Charakter einer Werbeaussage, einen möglichst weiten Bereich waren- oder

dienstleistungsbezogener Eigenschaften, Vorteile oder Leistungsinhalte in einer

schlagwortartigen und werbewirksamen Weise zu erfassen, ohne diese im

Einzelnen zu benennen (vgl. BGH GRUR 2000, 882, 883 – Bücher für eine bessere

Welt). Eine solche etwaige begriffliche Unschärfe der als Marke angemeldeten

Bezeichnung steht einem Verständnis als Sachangabe und damit der Feststellung

eines Eintragungshindernisses nicht entgegen (vgl. EuGH GRUR 2004, 146 –

DOUBLEMINT; GRUR 2004, 680 – BIOMILD; GRUR 2004, 674 – Postkantoor;

BPatG 30 W (pat) 29/17 – Flair Colours).

g) Auch die konkrete Schreibweise des Zeichens vermag nicht zu dessen

Schutzfähigkeit zu verhelfen. Bei der Zusammenschreibung der beiden

Wortbestandteile handelt es sich um ein werbeübliches Stilmittel. Auch in der

Binnengroßschreibung des Buchstabens „F“ liegt keine Besonderheit, denn in

dieser Schreibweise wird die Zusammensetzung aus den beiden Begriffen und

damit der nicht unterscheidungskräftige Sinngehalt vielmehr noch betont (vgl.
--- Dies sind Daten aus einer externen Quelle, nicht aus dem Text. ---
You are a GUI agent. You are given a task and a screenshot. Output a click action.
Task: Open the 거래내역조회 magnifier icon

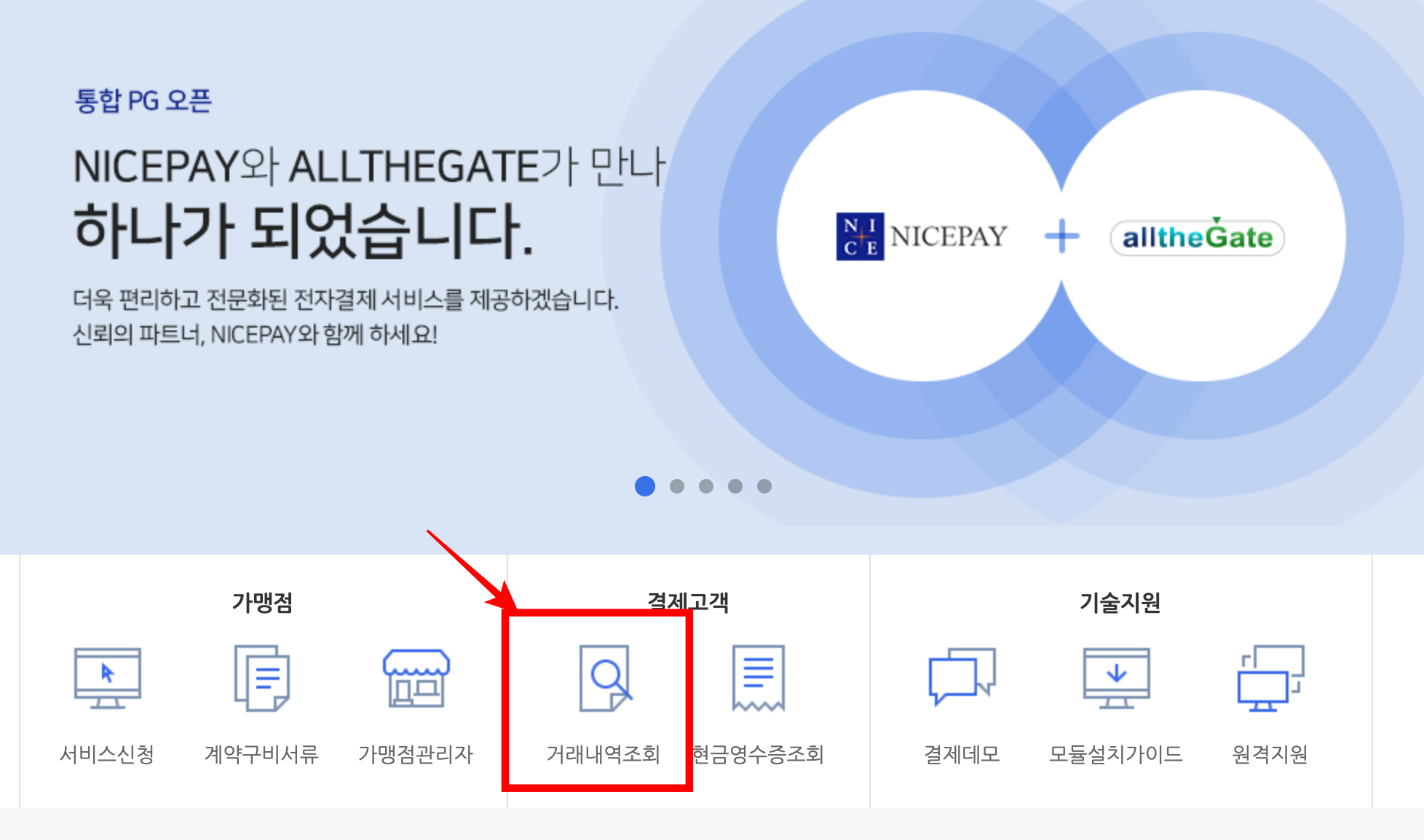[604, 678]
BPatG 30 W (pat) 34/18 – ColorPlugin; 26 W (pat) 576/16 – DelmeStrom).

2. Da es dem angemeldeten Wortzeichen in Verbindung mit den beanspruchten

Waren an jeglicher Unterscheidungskraft mangelt, kann dahingestellt bleiben, ob

seiner Eintragung auch ein schutzwürdiges Interesse der Mitbewerber an seiner

freien Verwendbarkeit entgegensteht (§ 8 Abs. 2 Nr. 2 MarkenG).

III.

Rechtsmittelbelehrung

Gegen diesen Beschluss ist das Rechtsmittel der Rechtsbeschwerde nur gegeben,

wenn gerügt wird, dass

1.

2.

das beschließende Gericht nicht vorschriftsmäßig besetzt war,

bei dem Beschluss ein Richter mitgewirkt hat, der von der

Ausübung des Richteramtes kraft Gesetzes ausgeschlossen

oder wegen Besorgnis der Befangenheit mit Erfolg abgelehnt

war,

3.

einem Beteiligten das rechtliche Gehör versagt war,

4.

ein Beteiligter im Verfahren nicht nach Vorschrift des Gesetzes

vertreten war, sofern er nicht der Führung des Verfahrens

ausdrücklich oder stillschweigend zugestimmt hat,

5.

der Beschluss aufgrund einer mündlichen Verhandlung

ergangen ist, bei der die Vorschriften über die Öffentlichkeit

des Verfahrens verletzt worden sind, oder

6.

der Beschluss nicht mit Gründen versehen ist.

Die Rechtsbeschwerdeschrift muss von einer beim Bundesgerichtshof

zugelassenen Rechtsanwältin oder von einem beim Bundesgerichtshof

zugelassenen Rechtsanwalt unterzeichnet und innerhalb eines Monats nach

Zustellung des Beschlusses beim Bundesgerichtshof, Herrenstraße 45a,

76133 Karlsruhe eingereicht werden. Die Frist kann nicht verlängert werden.